Exercise instructions –
Only the lines below starting at the one that contains "Print (164, 2059)" and ending at the one that contains "يحصل iPhone على أول تطبيق إباحي أصلي له (685, 615)" are to be reproduced, exactly and with both ends kept.

Records excerpted from a collection –
-=-=-
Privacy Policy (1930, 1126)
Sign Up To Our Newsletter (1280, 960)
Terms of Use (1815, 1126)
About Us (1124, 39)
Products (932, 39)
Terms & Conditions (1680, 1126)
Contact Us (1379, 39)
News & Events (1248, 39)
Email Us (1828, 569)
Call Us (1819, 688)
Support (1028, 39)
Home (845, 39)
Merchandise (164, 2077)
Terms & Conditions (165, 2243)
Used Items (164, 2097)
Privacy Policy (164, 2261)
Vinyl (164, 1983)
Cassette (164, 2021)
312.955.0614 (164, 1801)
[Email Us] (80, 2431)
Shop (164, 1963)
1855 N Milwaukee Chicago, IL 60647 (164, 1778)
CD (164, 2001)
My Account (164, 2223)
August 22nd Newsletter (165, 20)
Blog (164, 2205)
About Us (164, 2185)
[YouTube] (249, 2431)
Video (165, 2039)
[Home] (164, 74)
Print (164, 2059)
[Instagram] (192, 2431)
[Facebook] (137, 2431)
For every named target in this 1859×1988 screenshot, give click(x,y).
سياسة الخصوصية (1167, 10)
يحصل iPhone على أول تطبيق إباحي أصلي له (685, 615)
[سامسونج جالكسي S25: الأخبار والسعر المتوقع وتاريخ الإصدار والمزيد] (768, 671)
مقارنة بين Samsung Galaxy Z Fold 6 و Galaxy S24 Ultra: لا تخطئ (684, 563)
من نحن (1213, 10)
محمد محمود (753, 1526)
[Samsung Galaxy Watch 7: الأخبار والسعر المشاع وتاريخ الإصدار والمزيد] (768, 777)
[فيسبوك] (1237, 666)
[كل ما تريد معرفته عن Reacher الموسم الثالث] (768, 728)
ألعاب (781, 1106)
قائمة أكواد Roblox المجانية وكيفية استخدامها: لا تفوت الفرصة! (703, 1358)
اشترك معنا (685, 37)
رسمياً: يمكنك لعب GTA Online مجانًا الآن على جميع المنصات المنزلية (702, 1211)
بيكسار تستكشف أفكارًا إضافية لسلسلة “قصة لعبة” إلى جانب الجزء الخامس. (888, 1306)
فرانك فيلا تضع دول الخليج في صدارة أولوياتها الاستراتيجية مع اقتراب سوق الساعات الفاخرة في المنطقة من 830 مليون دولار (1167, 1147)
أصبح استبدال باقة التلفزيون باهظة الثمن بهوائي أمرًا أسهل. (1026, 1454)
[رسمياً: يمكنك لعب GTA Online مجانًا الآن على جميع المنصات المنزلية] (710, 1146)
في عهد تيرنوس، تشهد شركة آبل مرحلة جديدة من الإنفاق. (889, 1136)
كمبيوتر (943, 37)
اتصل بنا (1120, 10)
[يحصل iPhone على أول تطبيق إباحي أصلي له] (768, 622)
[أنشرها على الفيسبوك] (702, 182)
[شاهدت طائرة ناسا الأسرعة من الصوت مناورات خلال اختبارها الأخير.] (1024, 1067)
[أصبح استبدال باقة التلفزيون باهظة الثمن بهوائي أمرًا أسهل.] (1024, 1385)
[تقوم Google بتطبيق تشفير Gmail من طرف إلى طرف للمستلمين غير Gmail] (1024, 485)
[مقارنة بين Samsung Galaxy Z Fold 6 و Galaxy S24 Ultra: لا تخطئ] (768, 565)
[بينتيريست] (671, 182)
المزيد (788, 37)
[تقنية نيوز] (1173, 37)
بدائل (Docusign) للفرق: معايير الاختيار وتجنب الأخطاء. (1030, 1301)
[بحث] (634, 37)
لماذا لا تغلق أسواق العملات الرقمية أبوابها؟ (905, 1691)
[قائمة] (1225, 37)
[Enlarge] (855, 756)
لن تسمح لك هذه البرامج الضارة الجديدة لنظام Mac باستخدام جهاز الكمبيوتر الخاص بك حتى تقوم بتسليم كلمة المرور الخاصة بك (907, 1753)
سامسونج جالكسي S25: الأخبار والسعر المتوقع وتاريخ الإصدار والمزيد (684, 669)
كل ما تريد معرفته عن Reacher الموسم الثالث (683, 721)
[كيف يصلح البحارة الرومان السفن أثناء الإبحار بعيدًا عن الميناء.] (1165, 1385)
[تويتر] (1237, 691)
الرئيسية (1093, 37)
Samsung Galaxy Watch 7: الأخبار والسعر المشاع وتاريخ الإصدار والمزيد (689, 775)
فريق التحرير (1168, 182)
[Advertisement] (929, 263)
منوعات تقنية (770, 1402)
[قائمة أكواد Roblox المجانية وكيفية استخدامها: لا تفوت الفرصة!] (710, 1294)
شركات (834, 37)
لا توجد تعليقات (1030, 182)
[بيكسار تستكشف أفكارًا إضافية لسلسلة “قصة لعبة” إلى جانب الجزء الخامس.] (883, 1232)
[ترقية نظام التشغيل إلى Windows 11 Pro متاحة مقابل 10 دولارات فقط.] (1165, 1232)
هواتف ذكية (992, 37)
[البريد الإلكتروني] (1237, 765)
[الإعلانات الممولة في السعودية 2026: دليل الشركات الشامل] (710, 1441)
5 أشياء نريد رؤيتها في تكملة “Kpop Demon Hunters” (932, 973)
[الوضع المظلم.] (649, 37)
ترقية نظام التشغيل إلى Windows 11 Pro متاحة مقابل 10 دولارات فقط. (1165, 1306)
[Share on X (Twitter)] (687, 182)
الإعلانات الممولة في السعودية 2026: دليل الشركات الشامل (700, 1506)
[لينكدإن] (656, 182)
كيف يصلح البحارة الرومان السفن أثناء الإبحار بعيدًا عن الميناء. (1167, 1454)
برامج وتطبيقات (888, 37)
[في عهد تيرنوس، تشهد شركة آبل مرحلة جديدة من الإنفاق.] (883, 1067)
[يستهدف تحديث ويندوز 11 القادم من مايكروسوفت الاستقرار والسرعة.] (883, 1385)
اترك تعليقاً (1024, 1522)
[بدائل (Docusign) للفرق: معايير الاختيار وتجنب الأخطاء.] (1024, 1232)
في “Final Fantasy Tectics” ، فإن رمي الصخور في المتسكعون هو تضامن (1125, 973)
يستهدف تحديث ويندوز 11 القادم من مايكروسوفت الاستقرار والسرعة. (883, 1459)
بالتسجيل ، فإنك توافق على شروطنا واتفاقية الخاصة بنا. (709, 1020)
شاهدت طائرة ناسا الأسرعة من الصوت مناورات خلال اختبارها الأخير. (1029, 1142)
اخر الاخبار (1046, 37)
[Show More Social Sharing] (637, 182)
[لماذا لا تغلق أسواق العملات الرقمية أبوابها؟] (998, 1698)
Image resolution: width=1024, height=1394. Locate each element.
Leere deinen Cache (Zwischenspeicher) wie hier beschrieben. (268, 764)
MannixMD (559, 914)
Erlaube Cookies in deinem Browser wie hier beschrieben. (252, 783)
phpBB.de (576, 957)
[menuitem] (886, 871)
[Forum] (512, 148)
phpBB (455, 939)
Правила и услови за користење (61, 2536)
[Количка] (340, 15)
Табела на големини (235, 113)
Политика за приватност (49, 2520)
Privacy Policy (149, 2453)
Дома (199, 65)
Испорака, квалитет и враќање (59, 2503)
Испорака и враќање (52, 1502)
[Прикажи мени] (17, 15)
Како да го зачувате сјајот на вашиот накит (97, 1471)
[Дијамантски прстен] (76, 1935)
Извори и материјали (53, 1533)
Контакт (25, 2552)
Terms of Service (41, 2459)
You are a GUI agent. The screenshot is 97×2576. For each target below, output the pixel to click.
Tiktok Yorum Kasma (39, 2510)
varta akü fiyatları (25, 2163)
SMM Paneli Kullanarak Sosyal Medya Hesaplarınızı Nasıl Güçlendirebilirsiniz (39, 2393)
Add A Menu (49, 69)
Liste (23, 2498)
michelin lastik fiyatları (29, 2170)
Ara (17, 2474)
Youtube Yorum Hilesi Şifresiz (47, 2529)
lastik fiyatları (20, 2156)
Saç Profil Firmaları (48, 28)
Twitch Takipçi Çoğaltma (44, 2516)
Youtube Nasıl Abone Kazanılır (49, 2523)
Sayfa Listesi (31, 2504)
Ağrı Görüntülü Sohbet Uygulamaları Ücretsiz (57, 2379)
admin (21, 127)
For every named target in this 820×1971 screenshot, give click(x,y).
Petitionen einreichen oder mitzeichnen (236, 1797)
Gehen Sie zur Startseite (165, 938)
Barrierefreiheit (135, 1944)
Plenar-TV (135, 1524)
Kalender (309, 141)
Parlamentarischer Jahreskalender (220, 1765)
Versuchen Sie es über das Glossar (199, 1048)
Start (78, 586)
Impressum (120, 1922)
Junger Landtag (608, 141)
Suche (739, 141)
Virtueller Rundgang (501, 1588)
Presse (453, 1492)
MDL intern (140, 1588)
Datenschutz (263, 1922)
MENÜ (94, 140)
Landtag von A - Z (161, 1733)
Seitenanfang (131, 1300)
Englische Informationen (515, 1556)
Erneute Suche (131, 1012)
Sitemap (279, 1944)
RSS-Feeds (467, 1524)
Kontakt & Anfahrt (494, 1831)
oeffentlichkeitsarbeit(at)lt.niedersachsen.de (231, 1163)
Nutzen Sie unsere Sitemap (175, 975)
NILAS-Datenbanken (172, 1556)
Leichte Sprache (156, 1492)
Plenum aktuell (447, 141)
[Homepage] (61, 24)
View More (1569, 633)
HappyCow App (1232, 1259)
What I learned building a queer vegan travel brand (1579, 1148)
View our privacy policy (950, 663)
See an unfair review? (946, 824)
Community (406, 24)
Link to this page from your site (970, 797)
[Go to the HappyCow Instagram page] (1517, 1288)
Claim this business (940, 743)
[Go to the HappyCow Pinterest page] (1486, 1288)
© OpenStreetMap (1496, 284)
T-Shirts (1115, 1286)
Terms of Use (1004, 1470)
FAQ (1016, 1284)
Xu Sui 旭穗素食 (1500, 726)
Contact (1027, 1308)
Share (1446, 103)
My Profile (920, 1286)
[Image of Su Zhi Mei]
-=-=-
Exercise response –
Print (164, 2059)
[Instagram] (192, 2431)
[Facebook] (137, 2431)
For every named target in this 1859×1988 screenshot, give click(x,y).
سياسة الخصوصية (1167, 10)
يحصل iPhone على أول تطبيق إباحي أصلي له (685, 615)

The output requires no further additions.